Terminy i wielkość drugich dawek N w zbożach ozimych zależą od gatunku, kierunku użytkowania i stanu odżywienia roślin. W stanowiskach z niedoborem azotu drugą dawkę należy zastosować wcześniej, już na początku strzelania w źdźbło.

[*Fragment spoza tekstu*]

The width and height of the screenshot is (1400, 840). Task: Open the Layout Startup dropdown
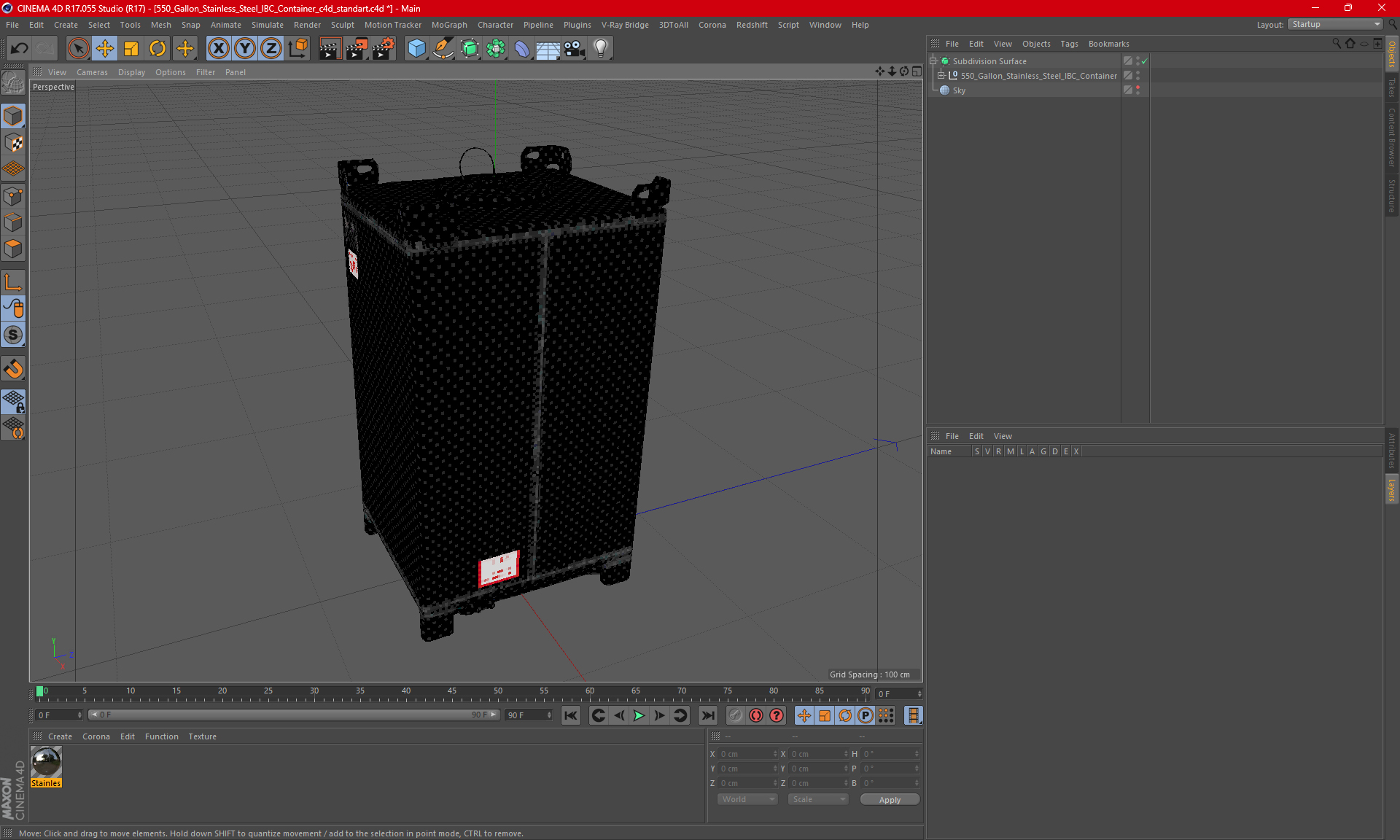pyautogui.click(x=1336, y=24)
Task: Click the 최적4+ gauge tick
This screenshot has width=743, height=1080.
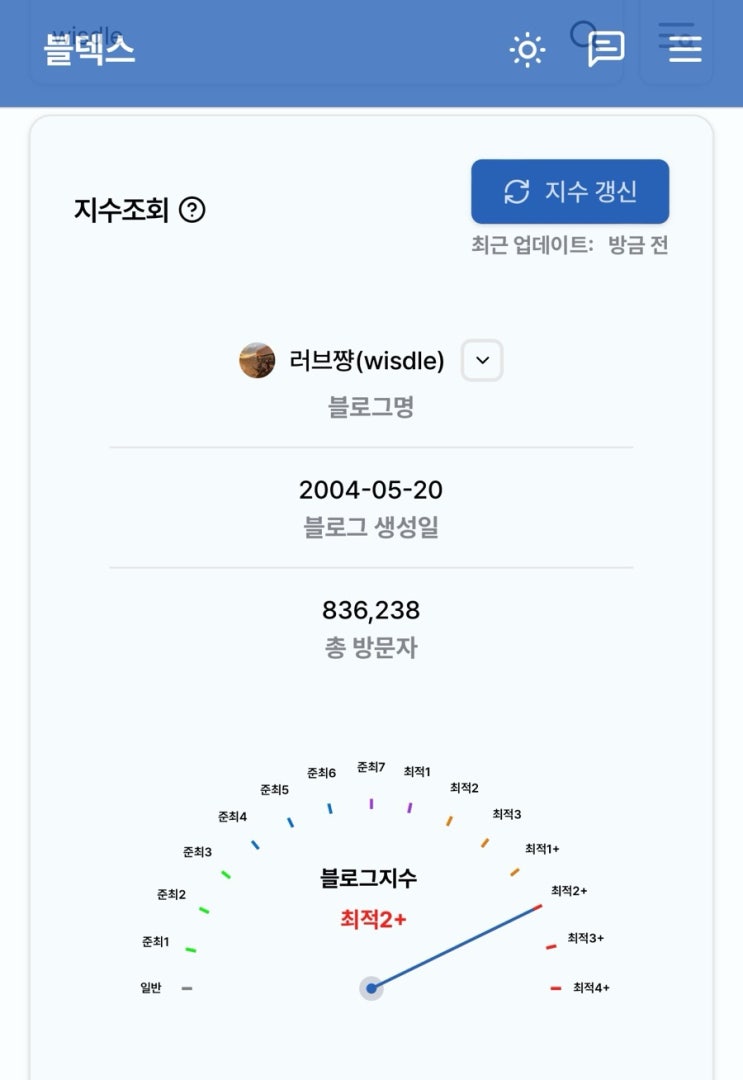Action: pyautogui.click(x=556, y=988)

Jakość plonu: nawożenie azotem na kłos stosuje się w intensywnych łanach pszenicy plonujących powyżej 6 t/ha. Utrzymanie odpowiedniej koncentracji N w ziarnie wymaga zastosowania w fazie wzrostu kłosa w pochwie liściowej i kłoszenia dawki 5-8 kg N/t ziarna. Dla plonu 6 t/ha dawka azotu na kłos wynosi więc ok. 30 kg N/ha, a dla plonów bardzo dużych może być dwukrotnie większa. Termin stosowania przypada na fazę kłoszenia, ale przy sprzyjających warunkach pogodowych przesuwamy go na pełnię kłoszenia, natomiast przy gorszych warunkach, zwłaszcza suszy w okresie nalewania ziarna oraz w słabych niewyrównanych łanach, azot trzeba zastosować wcześniej, w fazie wzrostu kłosa w pochwie liściowej (BBCH 45).